Thereupon the agreed statement was filed, and immediately following the defendants filed their joint and several demurrers, setting forth a number of reasons that the facts stated were not sufficient to constitute an offense; that the evidence adduced was insufficient to prove the offense charged or attempted to be charged, and that to find the defendants or any of them guilty under the indictment upon the facts and the imposition of a penalty against them would be violative of several provisions of the constitution of the United States.

On the day following the submission of the case the judge called counsel for the parties before the court and announced that he had determined to set aside the submission mentioned, because of a misunderstanding of the court that the submission had been made upon the theory that all of the defendants had joined in it, which the court said appeared to be erroneous. Whereupon the court set the same aside and fixed a time about two months later for another trial. The defendants objected to the setting aside of the submission, upon the ground that jeopardy had already attached and they could not be subjected to a second trial. Besides they insisted that they would be prejudiced in another submission, as they had made admissions in the agreed statement in order to effect an agreement with counsel for the state, and that these admissions had already been published in the newspapers, which would operate to their prejudice in a second trial of the cause. All objections were overruled *196by the court and the plea of former jeopardy was denied. In the resubmission of the case the court advised the jury that all the defendants had been dismissed from the case except the Pittsburg Paving Brick Company and the Coffeyville Vitrified Brick and Tile Company, and these defendants were convicted, notwithstanding the alleged jeopardy to which they had been subjected.

Error is assigned on the overruling of the plea of former jeopardy. Did jeopardy attach in the first submission of the cause? The offense charged in the information is a misdemeanor, triable by the court with or without a jury. (R. S. 62-1401.) The prosecution against appellants began, proceeded to arraignment, to pleas of not guilty, to waiver of jury, to presentation of the agreed facts, the acceptance of these by the court as the controlling facts, and the sufficiency of these facts to constitute the offense charged were brought to the attention of the court on the demurrer of the defendants.
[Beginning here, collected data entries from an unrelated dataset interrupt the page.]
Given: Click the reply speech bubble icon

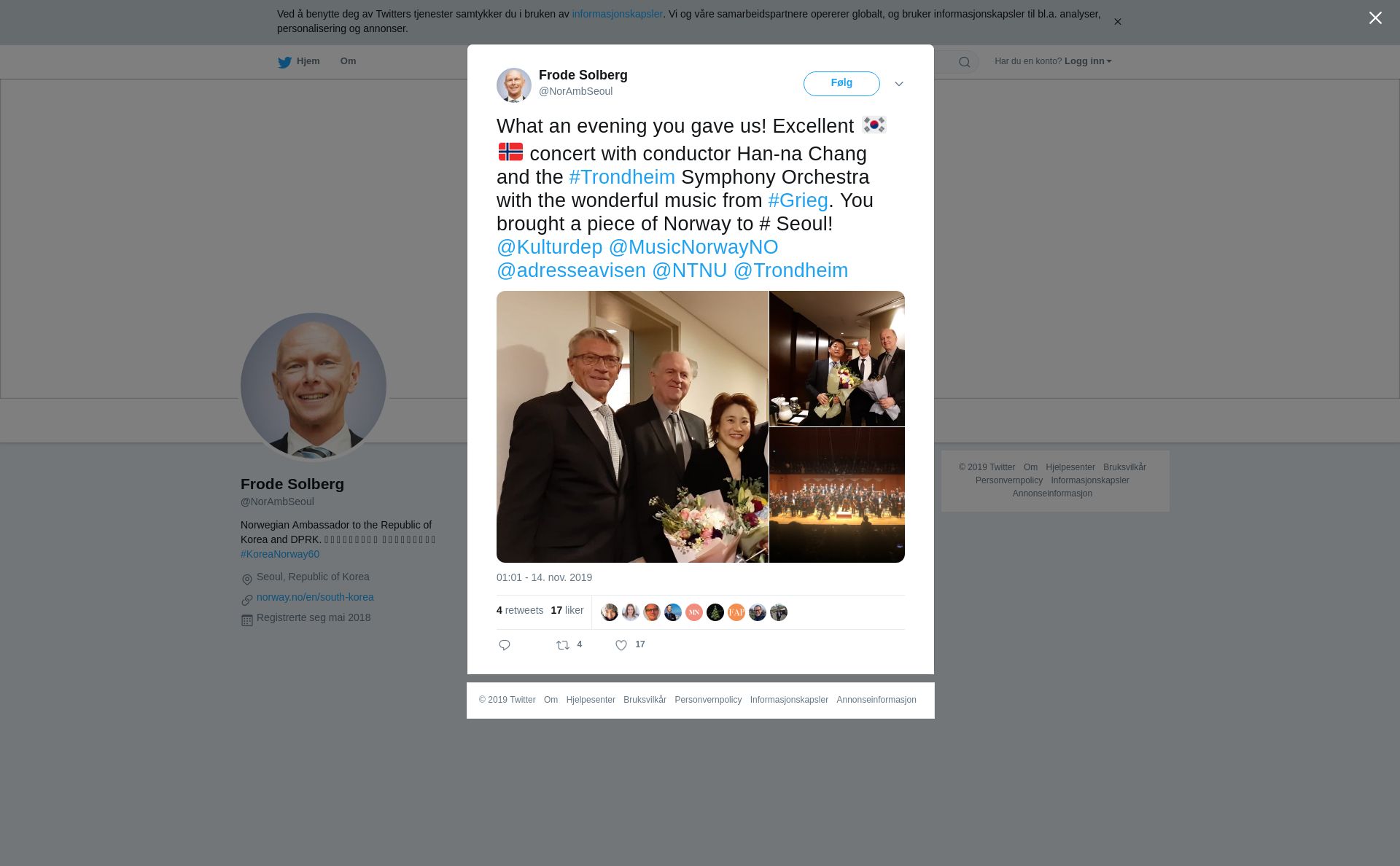Looking at the screenshot, I should (x=505, y=645).
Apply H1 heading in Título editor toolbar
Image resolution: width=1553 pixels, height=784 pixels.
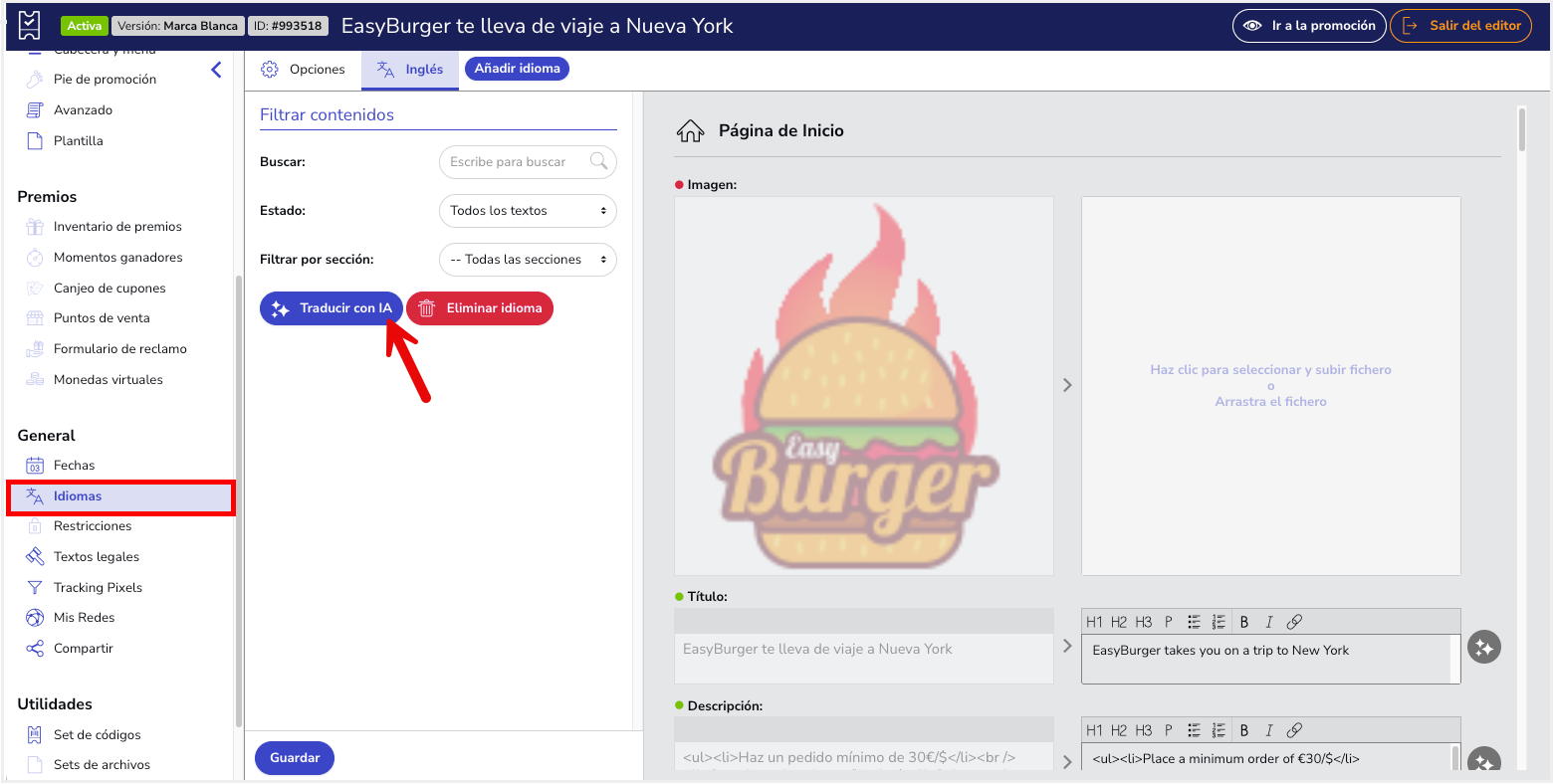click(1094, 622)
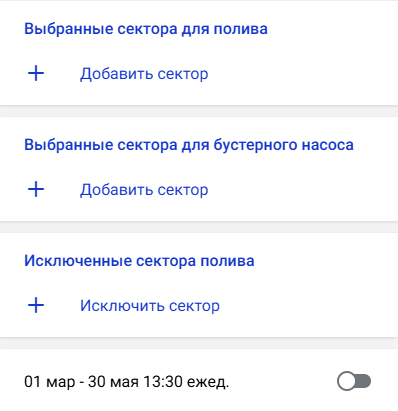The image size is (398, 411).
Task: Click the word Добавить in the booster pump section
Action: (x=116, y=190)
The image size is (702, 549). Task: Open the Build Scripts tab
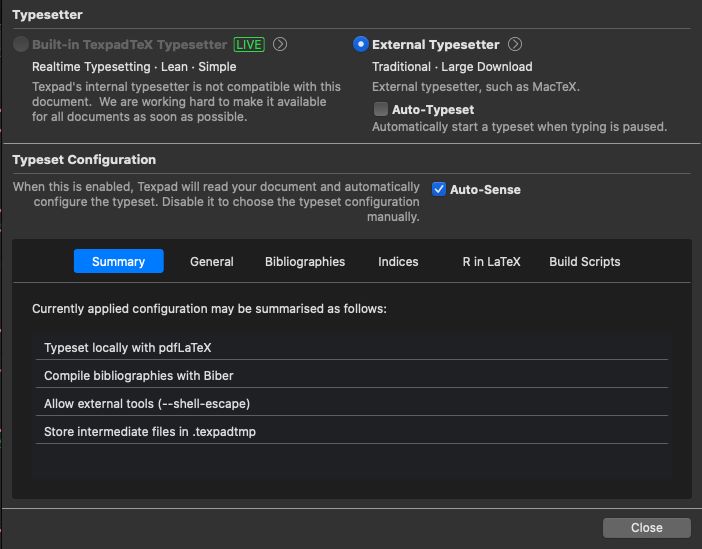585,261
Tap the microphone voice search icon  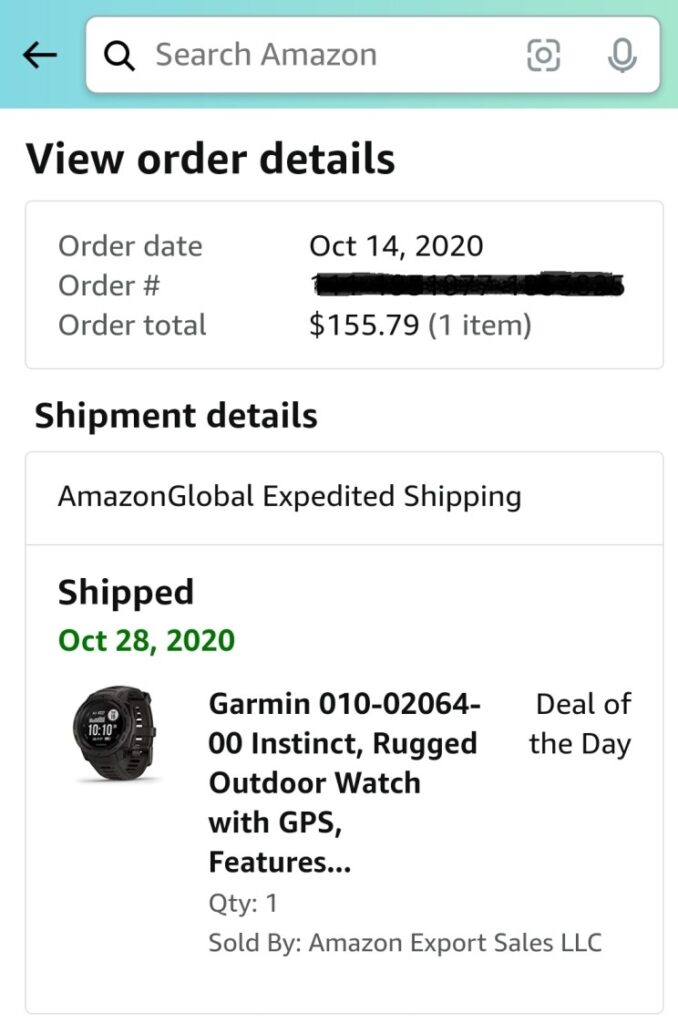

Our constitution expressly provides that no person shall be twice put in jeopardy for the same offense, and it is well settled that a person is in jeopardy when he is regularly charged with a crime before a court of competent jurisdiction and a trial has commenced. In The State v. Reed, 53 Kan. 767, 770, 37 Pac. 174, it was said that:

“It is true that the jeopardy of the defendant began when the jury were impaneled and sworn and the reception of evidence was commenced, and it is also true that the discharge of the jury without the consent of the defendant, and without sufficient reason, will ordinarily bar a further trial.” (See, also, The State v. Stiff, post, p. 243.)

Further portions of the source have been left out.